Session: Warm Climates (Mid-Holocene, Last interglacial, Deep-time, Pliocene)
Author: Kyle Niezgoda / email@example.com / CEOAS, Oregon State University
Co-author: David Noone, CEOAS, Oregon State University;
Bronwen Konecky, CIRES, University of Colorado Boulder;
Despite successes in evaluating variability in precipitation patterns over the Holocene, significant uncertainties remain in interpretations of rain intensity, domain, and frequency from the diverse proxy records available. To reconcile point-wise proxies with spatially constrained circulation in the tropics, we used an AMIP-style run of the isotope-enabled Community Earth System Model (iCESM) to study the atmosphere and land components of the mid-Holocene (6.2 ka) hydrological cycle. We forced the simulation with SST and sea ice data from a fully-coupled simulation of the mid-Holocene using CCSM4, the predecessor to iCESM. All other forcings, including orbital parameters and greenhouse gas concentrations, were prescribed in accordance with PMIP4 specifications.
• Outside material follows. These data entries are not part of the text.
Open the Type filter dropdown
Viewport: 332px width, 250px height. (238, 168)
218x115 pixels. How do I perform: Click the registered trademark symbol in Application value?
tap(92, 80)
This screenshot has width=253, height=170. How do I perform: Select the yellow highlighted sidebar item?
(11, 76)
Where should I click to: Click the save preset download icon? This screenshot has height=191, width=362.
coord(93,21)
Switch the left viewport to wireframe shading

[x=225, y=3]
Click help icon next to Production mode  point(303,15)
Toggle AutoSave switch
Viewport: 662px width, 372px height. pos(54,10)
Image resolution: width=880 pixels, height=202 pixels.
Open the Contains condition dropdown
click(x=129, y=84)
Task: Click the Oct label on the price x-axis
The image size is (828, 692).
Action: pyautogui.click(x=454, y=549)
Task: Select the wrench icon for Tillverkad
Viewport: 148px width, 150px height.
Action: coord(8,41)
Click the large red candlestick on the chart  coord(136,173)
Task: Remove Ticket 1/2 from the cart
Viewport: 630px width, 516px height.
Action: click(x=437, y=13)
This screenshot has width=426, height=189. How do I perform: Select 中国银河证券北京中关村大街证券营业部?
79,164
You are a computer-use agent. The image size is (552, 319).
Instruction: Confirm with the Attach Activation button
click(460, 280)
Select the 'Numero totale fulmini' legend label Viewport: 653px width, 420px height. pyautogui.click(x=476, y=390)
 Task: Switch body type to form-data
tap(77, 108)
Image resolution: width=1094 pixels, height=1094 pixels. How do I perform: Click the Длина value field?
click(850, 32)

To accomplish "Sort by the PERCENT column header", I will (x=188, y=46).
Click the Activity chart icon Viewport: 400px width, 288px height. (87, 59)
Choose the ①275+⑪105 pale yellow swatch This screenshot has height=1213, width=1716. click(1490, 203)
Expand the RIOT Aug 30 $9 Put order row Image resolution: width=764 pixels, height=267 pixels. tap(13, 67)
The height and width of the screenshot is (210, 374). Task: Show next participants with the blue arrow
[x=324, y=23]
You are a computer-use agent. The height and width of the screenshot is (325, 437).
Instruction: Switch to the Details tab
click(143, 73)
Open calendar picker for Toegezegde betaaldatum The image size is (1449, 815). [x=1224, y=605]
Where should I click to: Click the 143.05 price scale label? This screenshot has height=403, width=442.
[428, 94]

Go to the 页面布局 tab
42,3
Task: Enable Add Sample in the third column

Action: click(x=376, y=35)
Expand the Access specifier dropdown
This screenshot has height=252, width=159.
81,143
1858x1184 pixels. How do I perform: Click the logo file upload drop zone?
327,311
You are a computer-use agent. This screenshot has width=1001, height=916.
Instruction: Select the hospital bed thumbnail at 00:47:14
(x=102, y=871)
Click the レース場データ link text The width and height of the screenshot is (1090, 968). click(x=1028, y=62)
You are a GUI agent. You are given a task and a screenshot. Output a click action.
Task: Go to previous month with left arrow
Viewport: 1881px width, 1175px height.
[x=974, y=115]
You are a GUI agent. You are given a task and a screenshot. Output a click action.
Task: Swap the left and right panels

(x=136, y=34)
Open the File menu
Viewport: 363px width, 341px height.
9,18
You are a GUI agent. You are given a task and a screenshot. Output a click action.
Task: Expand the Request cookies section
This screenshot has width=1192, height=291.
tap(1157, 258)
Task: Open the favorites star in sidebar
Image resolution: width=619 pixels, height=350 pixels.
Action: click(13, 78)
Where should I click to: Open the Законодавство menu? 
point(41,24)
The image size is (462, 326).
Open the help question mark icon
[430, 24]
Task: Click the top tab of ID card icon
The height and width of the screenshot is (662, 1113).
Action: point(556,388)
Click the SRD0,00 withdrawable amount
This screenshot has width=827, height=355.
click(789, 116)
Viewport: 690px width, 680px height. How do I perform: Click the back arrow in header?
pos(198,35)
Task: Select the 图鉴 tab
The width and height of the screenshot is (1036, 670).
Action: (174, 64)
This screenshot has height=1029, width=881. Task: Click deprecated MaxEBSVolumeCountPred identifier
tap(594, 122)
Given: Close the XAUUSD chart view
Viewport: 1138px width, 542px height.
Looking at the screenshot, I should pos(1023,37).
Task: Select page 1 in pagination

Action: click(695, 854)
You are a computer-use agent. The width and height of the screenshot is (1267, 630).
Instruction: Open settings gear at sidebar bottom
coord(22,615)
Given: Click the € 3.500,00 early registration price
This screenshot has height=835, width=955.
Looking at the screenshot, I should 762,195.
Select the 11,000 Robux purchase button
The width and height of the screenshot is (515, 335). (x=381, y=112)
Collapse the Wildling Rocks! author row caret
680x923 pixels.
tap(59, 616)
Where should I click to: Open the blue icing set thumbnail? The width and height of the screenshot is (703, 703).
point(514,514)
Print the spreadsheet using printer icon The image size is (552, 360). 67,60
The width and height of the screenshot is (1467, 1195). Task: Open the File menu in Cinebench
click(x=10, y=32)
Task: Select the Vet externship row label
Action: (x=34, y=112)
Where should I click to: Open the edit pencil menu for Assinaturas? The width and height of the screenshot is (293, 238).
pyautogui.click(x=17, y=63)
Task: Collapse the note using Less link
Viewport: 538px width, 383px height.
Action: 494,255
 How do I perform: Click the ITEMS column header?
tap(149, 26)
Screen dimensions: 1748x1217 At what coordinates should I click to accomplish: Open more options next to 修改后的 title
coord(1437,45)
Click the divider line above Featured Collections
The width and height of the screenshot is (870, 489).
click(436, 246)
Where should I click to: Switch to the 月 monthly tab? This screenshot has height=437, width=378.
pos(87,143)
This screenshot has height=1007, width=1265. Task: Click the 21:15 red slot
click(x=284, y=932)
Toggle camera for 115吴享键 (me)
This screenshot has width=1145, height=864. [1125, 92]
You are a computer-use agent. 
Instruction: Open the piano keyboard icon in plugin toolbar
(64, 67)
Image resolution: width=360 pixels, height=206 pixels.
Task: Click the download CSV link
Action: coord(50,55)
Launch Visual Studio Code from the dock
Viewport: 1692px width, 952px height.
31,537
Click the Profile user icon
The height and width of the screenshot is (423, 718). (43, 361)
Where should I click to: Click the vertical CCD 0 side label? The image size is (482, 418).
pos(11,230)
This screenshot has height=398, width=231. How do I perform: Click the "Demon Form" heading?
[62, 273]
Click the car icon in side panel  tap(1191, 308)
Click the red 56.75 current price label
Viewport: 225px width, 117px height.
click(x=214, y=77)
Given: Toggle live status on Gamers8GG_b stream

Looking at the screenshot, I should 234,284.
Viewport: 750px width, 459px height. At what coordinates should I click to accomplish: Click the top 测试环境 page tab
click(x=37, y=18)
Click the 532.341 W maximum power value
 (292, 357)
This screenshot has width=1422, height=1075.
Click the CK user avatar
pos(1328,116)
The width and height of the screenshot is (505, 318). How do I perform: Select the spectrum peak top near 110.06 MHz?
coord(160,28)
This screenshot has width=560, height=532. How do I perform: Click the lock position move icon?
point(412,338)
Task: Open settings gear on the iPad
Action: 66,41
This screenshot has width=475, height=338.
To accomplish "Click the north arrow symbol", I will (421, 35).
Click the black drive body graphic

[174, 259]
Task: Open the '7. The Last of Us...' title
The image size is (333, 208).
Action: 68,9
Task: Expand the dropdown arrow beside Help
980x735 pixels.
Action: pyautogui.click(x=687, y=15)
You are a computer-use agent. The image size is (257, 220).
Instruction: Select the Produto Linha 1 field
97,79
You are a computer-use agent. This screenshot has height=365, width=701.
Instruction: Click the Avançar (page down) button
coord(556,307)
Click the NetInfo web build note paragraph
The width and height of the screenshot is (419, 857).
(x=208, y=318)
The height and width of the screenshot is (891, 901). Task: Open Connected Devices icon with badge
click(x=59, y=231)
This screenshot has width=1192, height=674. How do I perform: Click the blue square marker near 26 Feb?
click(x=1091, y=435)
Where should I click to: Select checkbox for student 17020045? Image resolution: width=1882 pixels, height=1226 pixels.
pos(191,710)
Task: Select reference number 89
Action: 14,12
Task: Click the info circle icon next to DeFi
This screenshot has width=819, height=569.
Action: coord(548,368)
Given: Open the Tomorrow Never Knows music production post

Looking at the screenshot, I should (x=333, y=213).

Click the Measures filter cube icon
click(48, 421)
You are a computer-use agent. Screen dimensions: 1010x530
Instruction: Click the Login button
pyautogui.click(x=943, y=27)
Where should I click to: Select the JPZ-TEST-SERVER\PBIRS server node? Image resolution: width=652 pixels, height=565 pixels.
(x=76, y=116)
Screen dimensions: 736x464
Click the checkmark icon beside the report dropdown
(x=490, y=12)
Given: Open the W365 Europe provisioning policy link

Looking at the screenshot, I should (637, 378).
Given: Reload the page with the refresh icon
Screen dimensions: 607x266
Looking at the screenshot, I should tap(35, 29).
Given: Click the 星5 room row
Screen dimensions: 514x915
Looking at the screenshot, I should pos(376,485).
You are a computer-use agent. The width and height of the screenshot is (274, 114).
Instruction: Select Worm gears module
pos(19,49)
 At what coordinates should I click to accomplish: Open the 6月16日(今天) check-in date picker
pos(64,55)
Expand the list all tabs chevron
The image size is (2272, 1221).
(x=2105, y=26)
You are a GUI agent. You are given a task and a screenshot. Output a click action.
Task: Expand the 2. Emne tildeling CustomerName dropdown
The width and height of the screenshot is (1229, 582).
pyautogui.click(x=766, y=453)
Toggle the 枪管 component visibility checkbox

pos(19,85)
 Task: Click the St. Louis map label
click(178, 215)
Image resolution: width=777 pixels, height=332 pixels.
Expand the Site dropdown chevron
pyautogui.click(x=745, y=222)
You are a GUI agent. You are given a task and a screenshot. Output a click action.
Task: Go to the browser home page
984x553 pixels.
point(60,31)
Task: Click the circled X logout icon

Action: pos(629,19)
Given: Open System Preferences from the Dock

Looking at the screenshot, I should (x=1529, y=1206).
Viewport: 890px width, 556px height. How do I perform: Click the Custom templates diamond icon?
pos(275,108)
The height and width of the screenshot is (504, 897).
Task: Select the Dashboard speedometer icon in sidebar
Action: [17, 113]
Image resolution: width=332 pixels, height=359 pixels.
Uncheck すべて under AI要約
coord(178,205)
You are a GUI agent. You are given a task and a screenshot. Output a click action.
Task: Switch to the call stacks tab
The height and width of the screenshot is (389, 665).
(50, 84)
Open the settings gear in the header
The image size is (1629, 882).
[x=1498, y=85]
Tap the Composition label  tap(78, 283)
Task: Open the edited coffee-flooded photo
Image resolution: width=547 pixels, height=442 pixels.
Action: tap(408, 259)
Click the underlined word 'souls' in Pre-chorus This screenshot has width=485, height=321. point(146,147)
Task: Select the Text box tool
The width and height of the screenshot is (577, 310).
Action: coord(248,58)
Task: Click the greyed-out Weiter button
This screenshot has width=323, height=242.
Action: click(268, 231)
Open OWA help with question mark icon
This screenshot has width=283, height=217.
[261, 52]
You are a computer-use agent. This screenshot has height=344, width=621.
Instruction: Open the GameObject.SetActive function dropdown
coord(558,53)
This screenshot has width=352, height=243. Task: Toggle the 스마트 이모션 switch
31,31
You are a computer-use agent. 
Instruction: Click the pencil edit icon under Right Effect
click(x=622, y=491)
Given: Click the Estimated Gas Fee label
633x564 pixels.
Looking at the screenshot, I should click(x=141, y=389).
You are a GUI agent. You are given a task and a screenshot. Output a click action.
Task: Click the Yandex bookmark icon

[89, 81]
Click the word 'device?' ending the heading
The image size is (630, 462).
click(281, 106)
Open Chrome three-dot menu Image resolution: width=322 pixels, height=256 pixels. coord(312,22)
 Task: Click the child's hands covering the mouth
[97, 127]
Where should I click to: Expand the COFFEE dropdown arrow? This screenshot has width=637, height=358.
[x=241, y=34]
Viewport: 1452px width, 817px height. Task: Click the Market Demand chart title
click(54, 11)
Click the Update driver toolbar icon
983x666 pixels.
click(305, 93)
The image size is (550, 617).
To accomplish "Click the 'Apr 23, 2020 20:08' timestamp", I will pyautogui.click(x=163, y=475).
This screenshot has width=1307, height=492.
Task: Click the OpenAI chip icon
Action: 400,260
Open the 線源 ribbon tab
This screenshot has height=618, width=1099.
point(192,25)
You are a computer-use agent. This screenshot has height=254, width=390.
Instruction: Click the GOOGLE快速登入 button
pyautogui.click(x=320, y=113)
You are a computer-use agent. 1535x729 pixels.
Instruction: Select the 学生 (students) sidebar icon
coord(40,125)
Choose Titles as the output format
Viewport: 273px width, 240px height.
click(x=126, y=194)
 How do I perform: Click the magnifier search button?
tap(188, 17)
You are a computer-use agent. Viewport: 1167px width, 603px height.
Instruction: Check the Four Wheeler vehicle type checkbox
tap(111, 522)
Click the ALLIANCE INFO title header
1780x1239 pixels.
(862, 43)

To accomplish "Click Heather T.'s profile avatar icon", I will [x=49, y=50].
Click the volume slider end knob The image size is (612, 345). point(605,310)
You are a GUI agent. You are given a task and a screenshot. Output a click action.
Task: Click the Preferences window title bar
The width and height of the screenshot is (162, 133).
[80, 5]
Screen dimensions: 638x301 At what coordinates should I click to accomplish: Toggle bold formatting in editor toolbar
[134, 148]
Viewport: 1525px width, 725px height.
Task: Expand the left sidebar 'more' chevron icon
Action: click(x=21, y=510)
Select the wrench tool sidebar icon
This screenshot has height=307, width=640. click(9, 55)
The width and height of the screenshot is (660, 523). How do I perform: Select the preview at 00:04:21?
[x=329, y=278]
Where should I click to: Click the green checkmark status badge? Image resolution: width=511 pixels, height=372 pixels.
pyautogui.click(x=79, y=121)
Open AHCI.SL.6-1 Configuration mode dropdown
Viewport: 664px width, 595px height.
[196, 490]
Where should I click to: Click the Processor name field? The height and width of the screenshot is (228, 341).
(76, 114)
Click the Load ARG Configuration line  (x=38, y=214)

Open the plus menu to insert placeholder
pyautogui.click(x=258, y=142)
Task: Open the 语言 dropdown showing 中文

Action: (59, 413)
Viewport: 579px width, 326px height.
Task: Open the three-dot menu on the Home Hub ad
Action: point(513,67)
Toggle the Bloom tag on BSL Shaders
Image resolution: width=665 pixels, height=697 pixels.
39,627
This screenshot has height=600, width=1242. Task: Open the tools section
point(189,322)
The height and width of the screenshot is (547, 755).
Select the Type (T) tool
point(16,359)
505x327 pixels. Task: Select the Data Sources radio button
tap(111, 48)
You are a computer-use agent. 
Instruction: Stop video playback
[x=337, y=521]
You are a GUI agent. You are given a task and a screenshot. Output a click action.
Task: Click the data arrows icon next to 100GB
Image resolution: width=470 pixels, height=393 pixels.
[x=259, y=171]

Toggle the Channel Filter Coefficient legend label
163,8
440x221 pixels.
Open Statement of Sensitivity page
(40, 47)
Here, we present findings from the mid-Holocene simulation with respect to a control simulation of the pre-industrial period (PI). In agreement with previous studies, our simulation produced a wetter Sahara and Arabian Peninsula during the mid-Holocene. Using simulated water isotopes as a tracer of atmospheric transport processes, we found evidence that increased convergence of Atlantic evaporation was the primary source of increased moisture availability over the Sahara. In the maritime continent, precipitation stable isotope ratios were depleted relative to the PI, especially over land masses such as the Malaysian Peninsula, Sumatra, and Borneo. These depletions spatially correspond with lower troposphere water vapor isotope ratios more accurately than with precipitation rate. This provides evidence that moisture source was a more important factor for precipitation stable isotope ratios than, for instance, convection strength or precipitation amount. The results of this study allow for interpretations of proxy data in the context of the regional atmospheric hydrologic cycle rather than local first order variables such as precipitation amount and highlight the value of using direct simulation of isotope ratios when evaluating model performance.